Читаем CISSP Practice полностью

124. What is the best way to handle bot attacks in an organization?

a. Install antivirus software.

b. Install antispyware software.

c. Update software with patches.

d. Develop and train a white team.

124. d. A white team is an internal team that initiates action to respond to security incidents on an emergency basis. The scope of a white team’s work includes diagnosing attacks, profiling attacks, notifying law enforcement authorities and the Internet service provider (ISP), measuring the impact of the attack on customer service, and developing application systems to filter the bogus incoming data packets. There is no single preventive solution to handle the bot attack problems because new bots are created all the time. The best method is to respond on an after-the-fact basis with a white team supplemented by installing antivirus and spyware software and updating software with patches and fixes.

125. Which of the following models is used for formally specifying and verifying protocols?

a. Markov model

b. Finite state machine model

c. Protocol stack

d. Protocol data unit

125. b. The finite state machine (FSM) model is used for formally specifying and verifying protocols. In the FSM model, mathematical techniques are used in specifying and verifying the protocol correctness because it defines or implements the control structure of a system.

The other three choices do not deal with formally specifying and verifying protocols. The Markov model is used to model a system regarding its failure states to evaluate the reliability, safety, and availability of the system. A protocol stack is a list of protocols used by a system (e.g., TCP/IP suite). A protocol data unit is a unit of data specified in a protocol and includes user data and other information.

126. Which of the following cannot provide effective security at the endpoints of a network?

a.

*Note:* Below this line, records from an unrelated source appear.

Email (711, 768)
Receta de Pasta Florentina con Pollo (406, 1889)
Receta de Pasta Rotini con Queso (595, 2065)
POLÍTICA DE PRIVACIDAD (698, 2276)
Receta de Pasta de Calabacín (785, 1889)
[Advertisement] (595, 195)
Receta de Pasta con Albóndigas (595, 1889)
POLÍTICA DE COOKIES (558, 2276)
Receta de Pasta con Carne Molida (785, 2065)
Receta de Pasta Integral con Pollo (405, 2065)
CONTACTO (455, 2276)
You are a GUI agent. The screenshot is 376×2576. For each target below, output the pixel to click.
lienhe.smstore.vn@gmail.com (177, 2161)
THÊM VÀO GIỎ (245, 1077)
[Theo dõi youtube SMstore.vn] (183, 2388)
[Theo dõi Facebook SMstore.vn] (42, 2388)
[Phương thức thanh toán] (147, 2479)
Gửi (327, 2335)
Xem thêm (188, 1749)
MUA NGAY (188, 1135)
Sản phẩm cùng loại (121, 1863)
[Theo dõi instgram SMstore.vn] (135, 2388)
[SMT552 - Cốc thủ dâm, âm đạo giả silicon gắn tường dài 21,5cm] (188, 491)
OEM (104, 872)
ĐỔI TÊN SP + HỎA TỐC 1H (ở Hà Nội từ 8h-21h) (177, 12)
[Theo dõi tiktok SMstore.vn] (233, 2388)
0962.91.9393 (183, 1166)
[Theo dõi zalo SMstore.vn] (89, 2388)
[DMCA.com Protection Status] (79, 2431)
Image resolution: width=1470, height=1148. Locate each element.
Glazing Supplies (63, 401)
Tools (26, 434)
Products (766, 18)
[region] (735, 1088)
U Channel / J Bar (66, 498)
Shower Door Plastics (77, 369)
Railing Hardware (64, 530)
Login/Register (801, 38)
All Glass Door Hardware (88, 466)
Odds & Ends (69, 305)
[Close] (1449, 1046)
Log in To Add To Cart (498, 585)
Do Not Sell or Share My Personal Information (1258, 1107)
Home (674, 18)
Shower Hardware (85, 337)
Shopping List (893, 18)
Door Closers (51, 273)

Antimalware software

b. Personal firewalls

c. Strong password policies

d. Host-based intrusion detection and prevention system

126. c. Password policies, even if they are strong, are difficult to implement and enforce at the personal computer and workstation levels due to unpredictable behavior of end users. If password policies are implemented incorrectly or used poorly, an attacker can undermine the best security configuration. The other three choices provide effective security at the endpoints of a network because they are technical security controls and do not deal with end users.

127. Both Internet Protocol security (IPsec) and a virtual private network (VPN) can be implemented with which of the following?

1. Using the symmetric cryptography

2. Protecting the data

3. Using the asymmetric cryptography

4. Authenticating the parties

a. 1 and 2

b. 1 and 3

c. 3 and 4

d. 1, 2, 3, and 4

127. d. VPNs can use both symmetric and asymmetric forms of cryptography. Symmetric cryptography uses the same key for both encryption and decryption, whereas asymmetric cryptography uses separate keys for encryption and decryption, or to digitally sign and verify a signature. Most IPsec implementations use both symmetric and asymmetric cryptography. Asymmetric cryptography is used to authenticate the identities of both parties, whereas symmetric encryption is used for protecting the actual data because of its relative efficiency.

128. Which of the following is used to encrypt the bulk of the data being sent over a virtual private network (VPN)?

1. Symmetric cryptography

2. Private key cryptography

3. Asymmetric cryptography

4. Public key cryptography

a. 1 only

b. 3 only

c. 4 only

d. 1 and 2

128. d. Symmetric cryptography (also known as private key cryptography) is generally more efficient and requires less processing power than asymmetric cryptography, which is why it is typically used to encrypt the bulk of the data being sent over a VPN. One problem with symmetric cryptography is with the key exchange process; keys must be exchanged out-of-band to ensure confidentiality. Out-of-band refers to using a separate communications mechanism to transfer information. For example, the VPN cannot be used to exchange the keys securely because the keys are required to provide the necessary protection. Asymmetric cryptography (also known as public key cryptography) uses two separate keys to exchange data.